We’ve likely all heard about the Dogs of the Dow strategy by now, which entails buying up the highest-yielding, often worst-performing stocks within the Dow Jones Industrial Average at the start of the new year. And while the approach might not help investors gain a market-beating leg up, I do think that some variant of the approach can be applied to other indices. Take the Nasdaq 100, for example, a growth-heavy index that, while light on dividend yields, has its share of winners and losers in any given year.
And while the new year has yet to begin, I do think that the worst-performing names in the Nasdaq 100 or the Invesco QQQ Trust (NASDAQ:QQQ | QQQ Price Prediction), simply referred to by many investors simply as the “QQQ,” the list of laggards is quite extensive despite the impressive nearly 20% year-to-date gain posted by the index.

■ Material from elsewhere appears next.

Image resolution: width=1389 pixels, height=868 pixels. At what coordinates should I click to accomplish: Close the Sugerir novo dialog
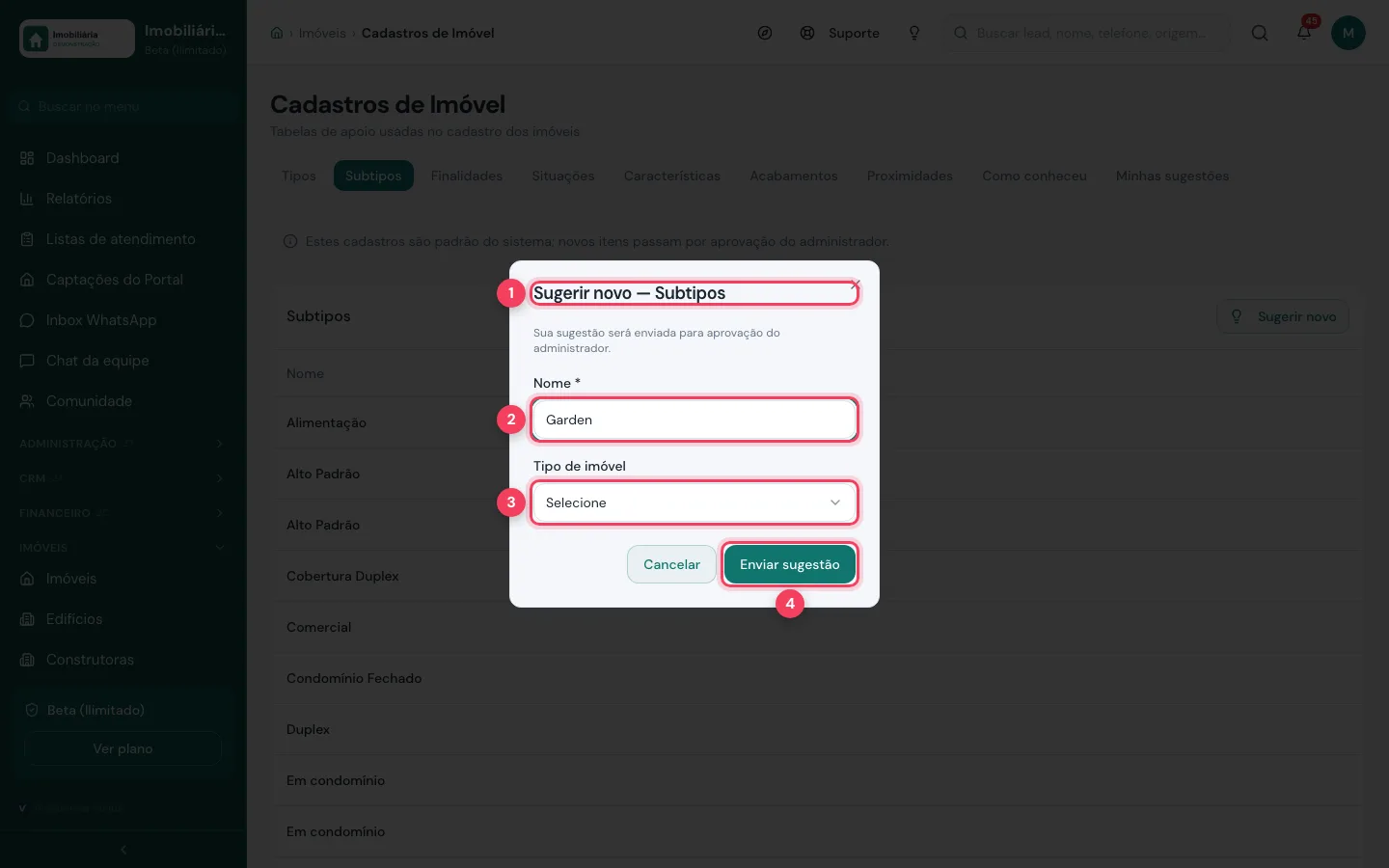pos(856,284)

The Dogs of the Nasdaq 100?
Of course, buying the laggards isn’t an effective strategy, as losers can continue losing, not only into the next year but for many years to come, especially if there are structural issues at a firm or if headwinds facing it are too challenging for management to overcome. Either way, picking from the list of laggards and analyzing each individual name can be an intriguing way to spot value in a market that some would argue is getting kind of expensive.
As this bull market gets a bit longer in the tooth, value-conscious investors may wish to consider some of the more unloved names, some of which might be ready to pick themselves off the mat, either with a turnaround plan or something else that could act as a catalyst for renewed earnings growth or multiple expansion.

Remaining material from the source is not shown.